Professor teaching at the front of the class

The University’s teachers – from full professors to graduate students – will benefit from Board of Visitors member Barbara Fried’s gift to the Center for Teaching Excellence, announced Friday.

The University of Virginia’s Center for Teaching Excellence on Friday announced a $3 million gift provided by Board of Visitors member Barbara Fried, matched in part by the University of Virginia’s Bicentennial Professors Fund and supplemented by additional support from the President’s Office.

The resulting $6 million gift will fully endow the center’s director position and will support the center’s mission of enhancing the teaching abilities and professional development of faculty and teaching assistants at the University.

“It’s transformational,” Center for Teaching Excellence Director Michael Palmer said of the largest gift in the center’s history. “We are extremely thankful for the gift.

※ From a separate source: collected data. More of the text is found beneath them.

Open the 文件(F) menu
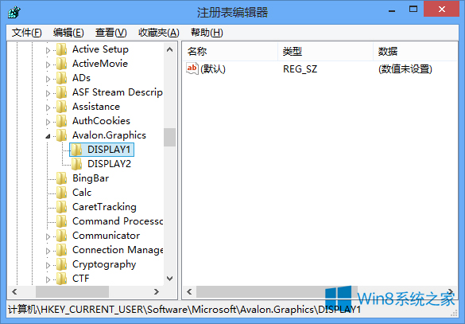Screen dimensions: 465x324 (27, 33)
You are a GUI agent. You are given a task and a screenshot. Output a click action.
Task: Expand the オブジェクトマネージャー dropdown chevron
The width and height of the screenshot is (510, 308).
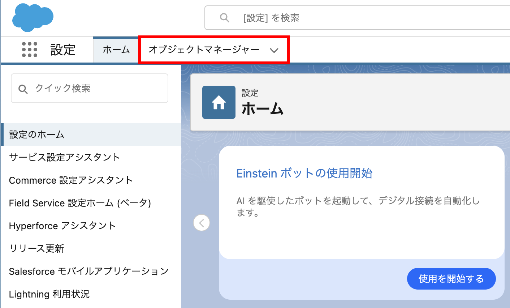[x=274, y=50]
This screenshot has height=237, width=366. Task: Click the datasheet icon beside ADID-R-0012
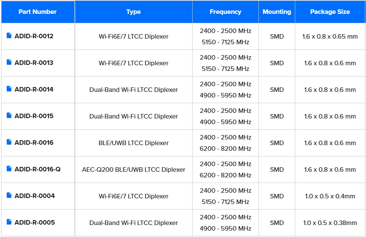pyautogui.click(x=9, y=35)
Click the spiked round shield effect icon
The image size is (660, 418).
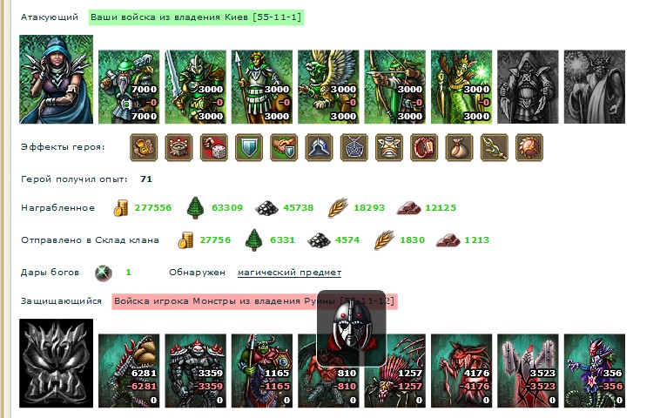[x=529, y=148]

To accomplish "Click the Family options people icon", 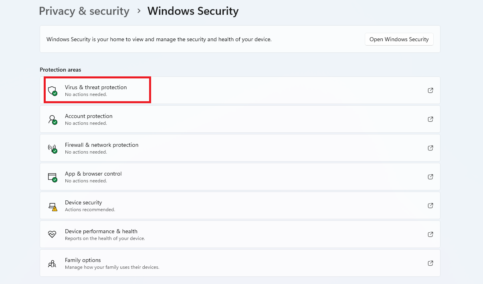I will click(x=52, y=263).
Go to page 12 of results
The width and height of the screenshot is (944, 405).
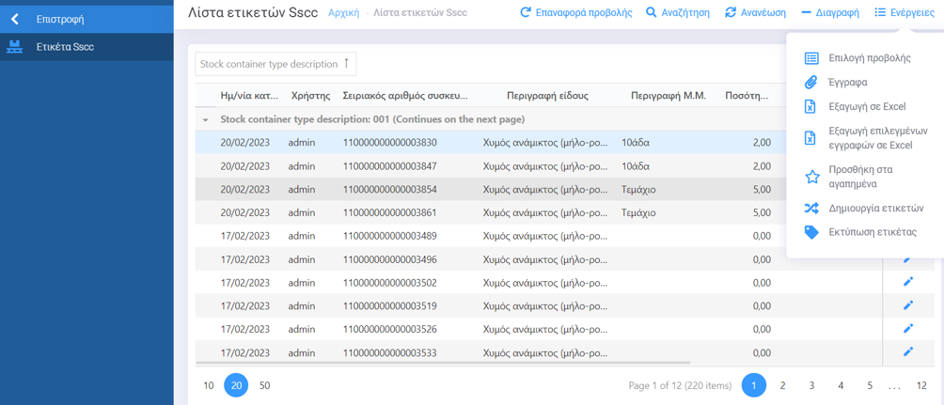coord(921,385)
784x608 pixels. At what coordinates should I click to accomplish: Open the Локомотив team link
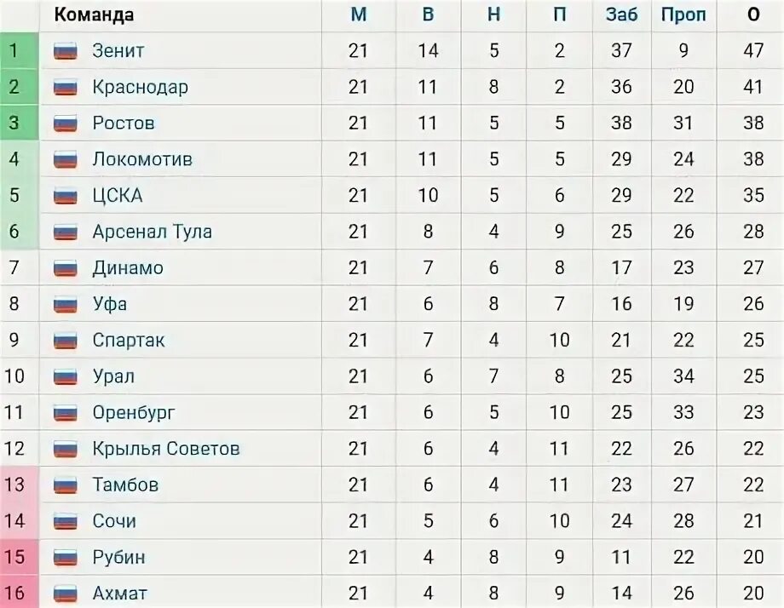(x=142, y=159)
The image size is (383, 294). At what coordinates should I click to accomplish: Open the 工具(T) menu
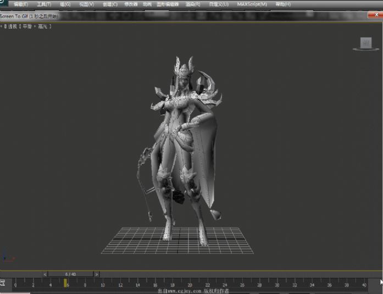(44, 4)
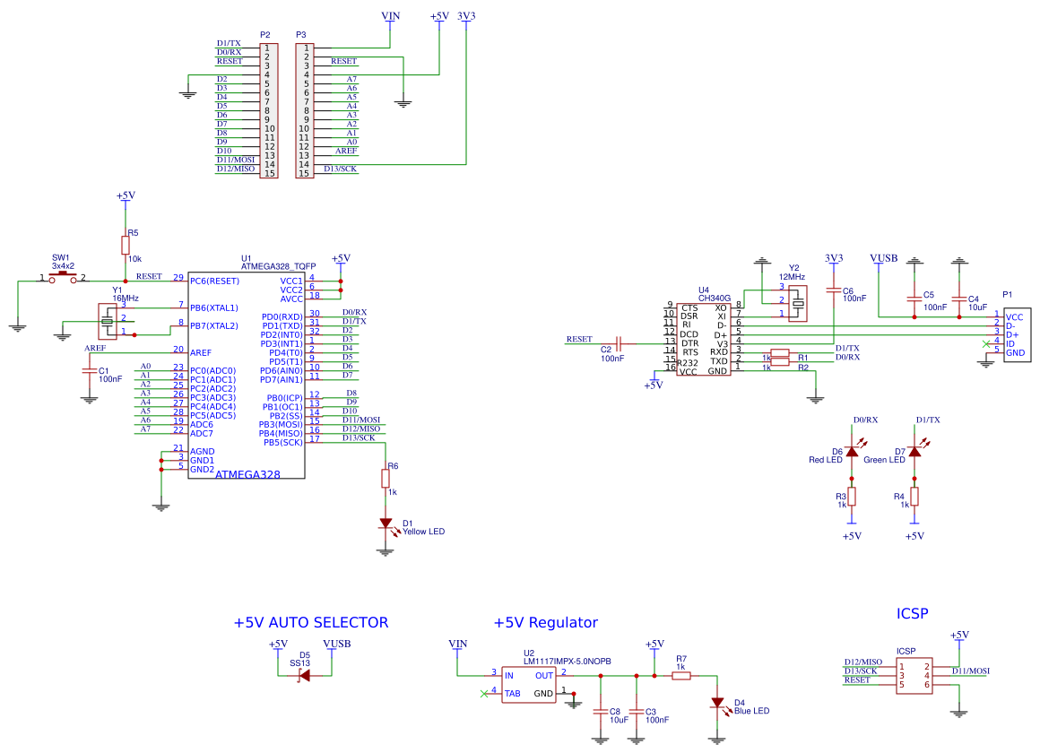Click the 16MHz crystal Y1 symbol
The image size is (1040, 753).
(x=108, y=320)
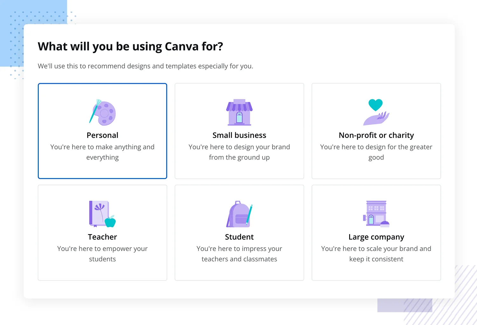Select the Personal card
Image resolution: width=477 pixels, height=325 pixels.
[102, 131]
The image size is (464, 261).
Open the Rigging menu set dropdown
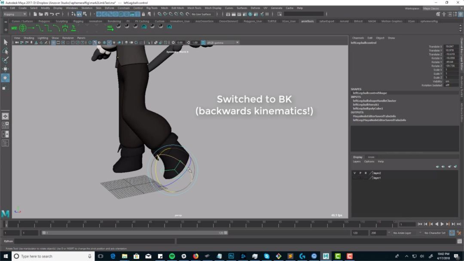tap(15, 14)
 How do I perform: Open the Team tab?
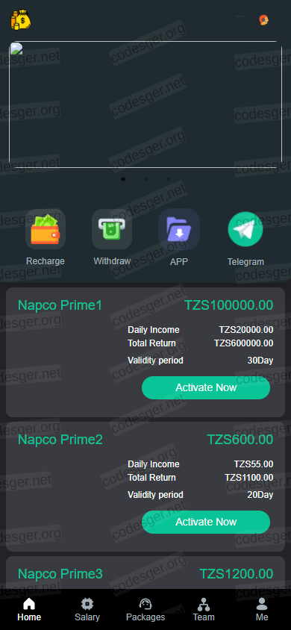pyautogui.click(x=204, y=609)
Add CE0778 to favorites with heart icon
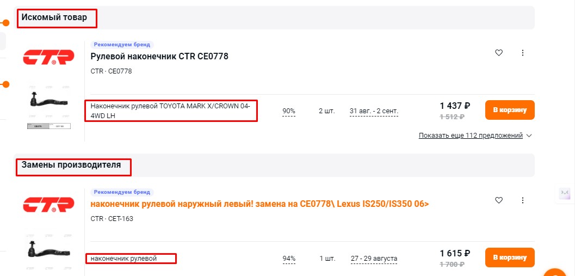 coord(499,53)
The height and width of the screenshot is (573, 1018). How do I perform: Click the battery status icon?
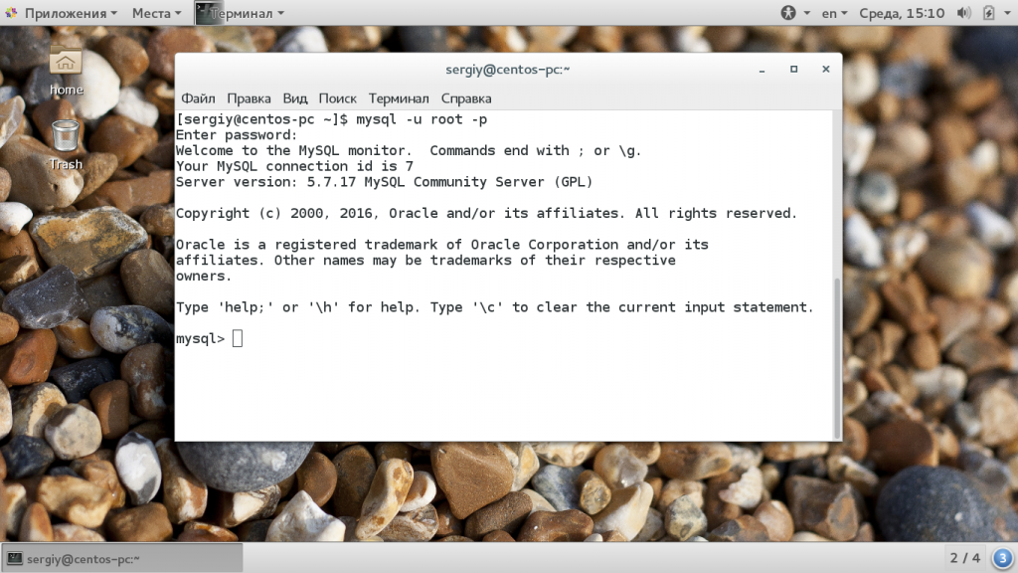click(989, 13)
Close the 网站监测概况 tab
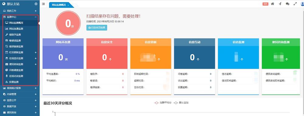This screenshot has height=116, width=304. point(68,5)
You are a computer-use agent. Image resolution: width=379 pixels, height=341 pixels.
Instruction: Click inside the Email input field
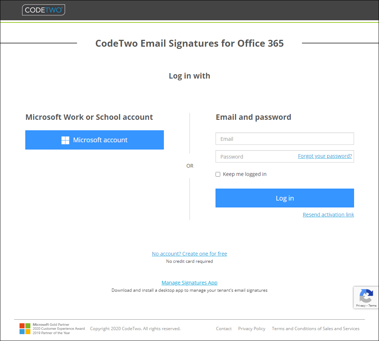click(284, 139)
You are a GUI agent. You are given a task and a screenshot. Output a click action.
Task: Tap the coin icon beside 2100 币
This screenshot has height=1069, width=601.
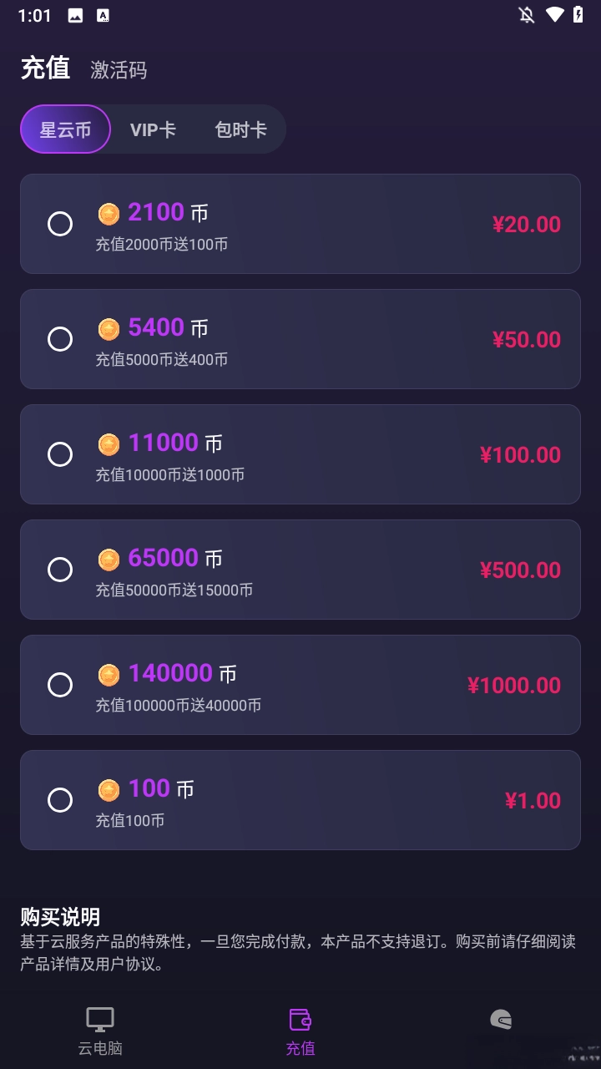(109, 214)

It will allow us to do things we’ve never done before.”

In a March 2017 meeting, Palmer went in front of the Board of Visitors to discuss the center and its hopes for expansion. In December, Fried met with professors and instructors who benefited from the center’s efforts.

Barbara Fried talking during a board meeting

Fried said great teaching is at the core of what UVA does. “What do we do? We teach,” she said. (Photo by Dan Addison, University Communications)

She wanted to help.

“It’s a wonderful project, and it’s something that can only get better as it reaches more people,” said Fried, a Board of Visitors member since 2014 who has a bachelor’s degree from the University of Chicago, a juris doctorate from University of Chicago Law School and a master’s degree from UVA.

“There are many wonderful and incredible aspects of the University,” she continued. “But when it comes down to it, what do we do? We teach. Research is an important part, of course. But without students, there wouldn’t be any reason to exist. Without great faculty, you are not going to reach the students.”

The center’s overall goal is to positively and significantly shift the teaching culture at the University, helping professors improve through evidence-based teaching methods.

Fried’s gift will allow the center to expand existing programs like the Course Design Institute, which has reached more than 500 teachers already with its intense, multi-day, hands-on instruction. The gift also will allow the center to innovate with new programs and to reach an ever-increasing number of instructors.

“That’s the objective, to keep expanding, to reach the entire faculty – and start all over again,” said Fried, who lives in Crozet.

Said Palmer: “We are all about the students, ultimately, but we also want to help our faculty be successful in their teaching. We want to help them become the teachers they want to be.”

Tom Katsouleas, UVA’s executive vice president and provost, appreciates the center’s mission and said he is extraordinarily grateful for Fried’s gift.

“As a board member, I could always count on Barbara to ask the most thoughtful and profound questions about academic and student life,” he said. “She has been a great partner.

“When I think of a great board member, I think of these qualities: Providing guidance from their unique perspective, ambassadorship for the University among their peers around the world, oversight and support. Barbara’s recent gift completes that package to a ‘T.’ That’s the kind of difference a board member like Barbara Fried can make.”

Katsouleas specifically mentioned the center’s work on “life-transforming education.”

“UVA is providing national leadership in bringing to every student the kinds of experiences that not only help them in their four years here, but have been shown to affect their well-being and work engagement throughout life,” Katsouleas said.

The Center for Teaching Excellence was founded in 1990. Palmer has been with the center for 15 years. He will celebrate his second anniversary as its director in October.

Fried’s gift, he said, provides a burst of renewed energy for the center and its staff.

“Everyone in the center is super-excited,” Palmer said. “Hopefully, our work will thank her.”